START DATA RECORDS
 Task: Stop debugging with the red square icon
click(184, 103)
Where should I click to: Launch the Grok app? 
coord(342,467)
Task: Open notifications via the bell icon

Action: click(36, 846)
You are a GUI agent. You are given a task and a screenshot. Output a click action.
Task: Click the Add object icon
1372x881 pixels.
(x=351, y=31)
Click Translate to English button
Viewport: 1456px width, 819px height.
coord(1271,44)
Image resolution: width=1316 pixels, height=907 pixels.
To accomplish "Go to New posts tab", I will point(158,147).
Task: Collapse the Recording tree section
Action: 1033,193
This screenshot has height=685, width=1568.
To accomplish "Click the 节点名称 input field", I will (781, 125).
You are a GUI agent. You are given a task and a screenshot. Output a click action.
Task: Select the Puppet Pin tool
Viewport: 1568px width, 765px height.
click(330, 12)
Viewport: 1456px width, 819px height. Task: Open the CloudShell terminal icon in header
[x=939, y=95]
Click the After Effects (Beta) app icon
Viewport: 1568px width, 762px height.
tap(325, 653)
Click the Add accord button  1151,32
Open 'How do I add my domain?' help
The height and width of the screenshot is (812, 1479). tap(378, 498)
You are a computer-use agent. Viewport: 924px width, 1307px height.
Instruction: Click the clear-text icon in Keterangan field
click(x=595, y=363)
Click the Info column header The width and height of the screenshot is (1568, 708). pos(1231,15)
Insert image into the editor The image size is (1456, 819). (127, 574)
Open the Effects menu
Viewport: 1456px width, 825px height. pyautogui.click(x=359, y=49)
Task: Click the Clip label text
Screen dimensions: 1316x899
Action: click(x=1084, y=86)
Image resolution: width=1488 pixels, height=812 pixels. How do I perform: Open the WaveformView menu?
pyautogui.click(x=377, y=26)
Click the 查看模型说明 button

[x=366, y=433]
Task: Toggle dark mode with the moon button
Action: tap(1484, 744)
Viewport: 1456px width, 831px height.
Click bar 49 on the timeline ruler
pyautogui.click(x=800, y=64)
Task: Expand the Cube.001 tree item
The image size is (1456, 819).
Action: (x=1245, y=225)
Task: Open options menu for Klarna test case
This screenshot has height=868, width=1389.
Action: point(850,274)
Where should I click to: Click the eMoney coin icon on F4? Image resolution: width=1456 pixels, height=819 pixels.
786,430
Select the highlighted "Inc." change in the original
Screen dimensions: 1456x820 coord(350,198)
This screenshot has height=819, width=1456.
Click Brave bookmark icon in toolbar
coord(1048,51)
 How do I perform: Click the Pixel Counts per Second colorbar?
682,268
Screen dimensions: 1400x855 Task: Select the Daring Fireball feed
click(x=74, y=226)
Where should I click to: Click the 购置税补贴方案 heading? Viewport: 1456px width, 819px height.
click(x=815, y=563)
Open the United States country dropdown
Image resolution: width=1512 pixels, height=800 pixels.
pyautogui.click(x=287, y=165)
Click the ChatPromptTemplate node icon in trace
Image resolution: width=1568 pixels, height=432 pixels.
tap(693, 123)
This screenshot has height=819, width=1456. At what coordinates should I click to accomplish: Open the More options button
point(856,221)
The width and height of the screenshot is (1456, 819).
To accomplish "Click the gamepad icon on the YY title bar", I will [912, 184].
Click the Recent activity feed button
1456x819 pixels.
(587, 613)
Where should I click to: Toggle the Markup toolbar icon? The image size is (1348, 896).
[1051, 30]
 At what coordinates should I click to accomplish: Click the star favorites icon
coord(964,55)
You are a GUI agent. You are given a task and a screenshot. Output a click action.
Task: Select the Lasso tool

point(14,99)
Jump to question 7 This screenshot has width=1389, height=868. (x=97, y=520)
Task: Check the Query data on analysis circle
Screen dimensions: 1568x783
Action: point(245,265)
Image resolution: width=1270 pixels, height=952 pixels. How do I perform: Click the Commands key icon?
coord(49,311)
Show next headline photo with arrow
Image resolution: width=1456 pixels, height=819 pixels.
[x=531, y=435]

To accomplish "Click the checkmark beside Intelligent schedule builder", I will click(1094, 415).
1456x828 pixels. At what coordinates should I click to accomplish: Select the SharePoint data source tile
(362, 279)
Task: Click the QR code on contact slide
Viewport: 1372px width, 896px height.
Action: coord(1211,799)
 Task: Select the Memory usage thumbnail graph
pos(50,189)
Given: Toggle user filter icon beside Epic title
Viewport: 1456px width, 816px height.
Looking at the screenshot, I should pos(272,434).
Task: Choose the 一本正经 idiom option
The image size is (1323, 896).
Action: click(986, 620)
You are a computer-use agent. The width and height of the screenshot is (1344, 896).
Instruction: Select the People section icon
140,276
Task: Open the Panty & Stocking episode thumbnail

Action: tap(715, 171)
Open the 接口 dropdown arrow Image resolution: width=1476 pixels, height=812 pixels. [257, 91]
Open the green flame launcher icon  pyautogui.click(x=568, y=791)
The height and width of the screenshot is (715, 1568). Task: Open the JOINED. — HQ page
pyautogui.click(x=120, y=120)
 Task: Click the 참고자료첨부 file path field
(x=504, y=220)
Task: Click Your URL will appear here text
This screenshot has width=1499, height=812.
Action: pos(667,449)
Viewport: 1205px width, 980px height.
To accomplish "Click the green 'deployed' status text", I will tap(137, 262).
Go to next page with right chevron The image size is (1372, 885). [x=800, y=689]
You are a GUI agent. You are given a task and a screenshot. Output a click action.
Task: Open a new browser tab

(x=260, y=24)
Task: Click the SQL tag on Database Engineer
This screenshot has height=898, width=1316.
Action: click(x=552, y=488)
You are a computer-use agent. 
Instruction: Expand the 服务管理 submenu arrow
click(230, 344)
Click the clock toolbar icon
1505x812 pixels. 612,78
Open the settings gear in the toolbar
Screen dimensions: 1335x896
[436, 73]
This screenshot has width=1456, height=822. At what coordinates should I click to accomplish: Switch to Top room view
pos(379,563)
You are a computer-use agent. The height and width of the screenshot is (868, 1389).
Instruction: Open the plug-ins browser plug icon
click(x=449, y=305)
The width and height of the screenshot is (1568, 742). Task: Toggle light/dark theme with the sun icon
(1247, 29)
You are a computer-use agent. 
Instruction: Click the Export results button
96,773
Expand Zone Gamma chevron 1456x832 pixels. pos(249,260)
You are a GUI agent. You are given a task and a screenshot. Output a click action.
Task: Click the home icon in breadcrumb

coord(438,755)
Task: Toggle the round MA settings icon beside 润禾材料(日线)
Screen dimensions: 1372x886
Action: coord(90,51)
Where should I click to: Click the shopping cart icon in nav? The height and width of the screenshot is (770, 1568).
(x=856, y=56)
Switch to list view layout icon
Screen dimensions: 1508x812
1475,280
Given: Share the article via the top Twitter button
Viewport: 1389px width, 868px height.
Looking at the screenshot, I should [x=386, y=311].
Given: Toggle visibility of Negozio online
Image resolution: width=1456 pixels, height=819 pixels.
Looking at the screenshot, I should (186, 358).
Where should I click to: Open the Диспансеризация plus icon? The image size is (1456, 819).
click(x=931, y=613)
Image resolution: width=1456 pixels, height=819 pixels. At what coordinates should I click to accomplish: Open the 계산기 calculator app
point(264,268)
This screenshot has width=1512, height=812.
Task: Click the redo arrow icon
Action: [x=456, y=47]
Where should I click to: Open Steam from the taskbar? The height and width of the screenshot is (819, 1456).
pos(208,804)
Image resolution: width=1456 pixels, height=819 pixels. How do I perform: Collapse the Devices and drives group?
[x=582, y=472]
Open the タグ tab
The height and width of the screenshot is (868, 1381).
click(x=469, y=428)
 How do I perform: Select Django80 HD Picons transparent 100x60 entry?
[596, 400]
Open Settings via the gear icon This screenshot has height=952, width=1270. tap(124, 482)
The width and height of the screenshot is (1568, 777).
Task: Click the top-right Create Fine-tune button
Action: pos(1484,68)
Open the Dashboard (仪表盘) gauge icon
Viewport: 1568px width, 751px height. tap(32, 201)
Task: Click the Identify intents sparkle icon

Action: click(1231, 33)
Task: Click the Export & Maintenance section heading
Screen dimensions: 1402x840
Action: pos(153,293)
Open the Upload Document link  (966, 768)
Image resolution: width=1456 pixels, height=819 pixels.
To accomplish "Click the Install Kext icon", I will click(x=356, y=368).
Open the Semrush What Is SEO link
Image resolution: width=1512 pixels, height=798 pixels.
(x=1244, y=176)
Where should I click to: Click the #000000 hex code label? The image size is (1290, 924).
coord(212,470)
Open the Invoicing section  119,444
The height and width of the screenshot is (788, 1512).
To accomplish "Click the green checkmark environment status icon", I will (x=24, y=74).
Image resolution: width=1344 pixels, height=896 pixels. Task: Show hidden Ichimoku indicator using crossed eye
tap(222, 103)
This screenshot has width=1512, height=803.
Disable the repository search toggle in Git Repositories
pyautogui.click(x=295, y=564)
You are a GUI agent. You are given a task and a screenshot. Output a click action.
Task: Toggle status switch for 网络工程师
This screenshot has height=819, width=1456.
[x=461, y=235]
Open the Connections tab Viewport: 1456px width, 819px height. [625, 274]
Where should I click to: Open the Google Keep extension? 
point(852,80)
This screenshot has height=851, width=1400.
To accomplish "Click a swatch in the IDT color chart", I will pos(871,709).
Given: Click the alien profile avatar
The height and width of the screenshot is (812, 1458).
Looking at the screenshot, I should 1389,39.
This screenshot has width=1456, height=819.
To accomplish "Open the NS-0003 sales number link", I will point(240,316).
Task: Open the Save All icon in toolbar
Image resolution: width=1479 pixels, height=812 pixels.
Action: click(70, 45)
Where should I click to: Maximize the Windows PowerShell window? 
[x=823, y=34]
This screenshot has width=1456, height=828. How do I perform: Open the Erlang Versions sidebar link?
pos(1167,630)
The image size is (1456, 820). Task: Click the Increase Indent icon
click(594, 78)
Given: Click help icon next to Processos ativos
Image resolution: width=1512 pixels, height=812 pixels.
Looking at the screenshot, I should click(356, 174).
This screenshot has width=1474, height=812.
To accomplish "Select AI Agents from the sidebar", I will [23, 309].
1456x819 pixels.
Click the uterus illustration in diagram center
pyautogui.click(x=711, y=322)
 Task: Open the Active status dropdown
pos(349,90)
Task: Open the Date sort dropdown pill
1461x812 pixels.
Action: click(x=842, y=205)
END DATA RECORDS
» PROBLEM TO WORK ON
In the entries above, find the line holding "Where should I click to: Open the Диспансеризация" and the line holding "The height and width of the screenshot is (788, 1512).", then retype exactly those two lines and every line between them, and nothing else.

» OUTPUT OF THE EXERCISE
Where should I click to: Open the Диспансеризация plus icon? The image size is (1456, 819).
click(x=931, y=613)
Image resolution: width=1456 pixels, height=819 pixels. At what coordinates should I click to accomplish: Open the 계산기 calculator app
point(264,268)
This screenshot has width=1512, height=812.
Task: Click the redo arrow icon
Action: [x=456, y=47]
Where should I click to: Open Steam from the taskbar? The height and width of the screenshot is (819, 1456).
pos(208,804)
Image resolution: width=1456 pixels, height=819 pixels. How do I perform: Collapse the Devices and drives group?
[x=582, y=472]
Open the タグ tab
The height and width of the screenshot is (868, 1381).
click(x=469, y=428)
 How do I perform: Select Django80 HD Picons transparent 100x60 entry?
[596, 400]
Open Settings via the gear icon This screenshot has height=952, width=1270. tap(124, 482)
The width and height of the screenshot is (1568, 777).
Task: Click the top-right Create Fine-tune button
Action: pos(1484,68)
Open the Dashboard (仪表盘) gauge icon
Viewport: 1568px width, 751px height. tap(32, 201)
Task: Click the Identify intents sparkle icon

Action: click(1231, 33)
Task: Click the Export & Maintenance section heading
Screen dimensions: 1402x840
Action: pos(153,293)
Open the Upload Document link  (966, 768)
Image resolution: width=1456 pixels, height=819 pixels.
To accomplish "Click the Install Kext icon", I will click(x=356, y=368).
Open the Semrush What Is SEO link
Image resolution: width=1512 pixels, height=798 pixels.
(x=1244, y=176)
Where should I click to: Click the #000000 hex code label? The image size is (1290, 924).
coord(212,470)
Open the Invoicing section  119,444
The height and width of the screenshot is (788, 1512).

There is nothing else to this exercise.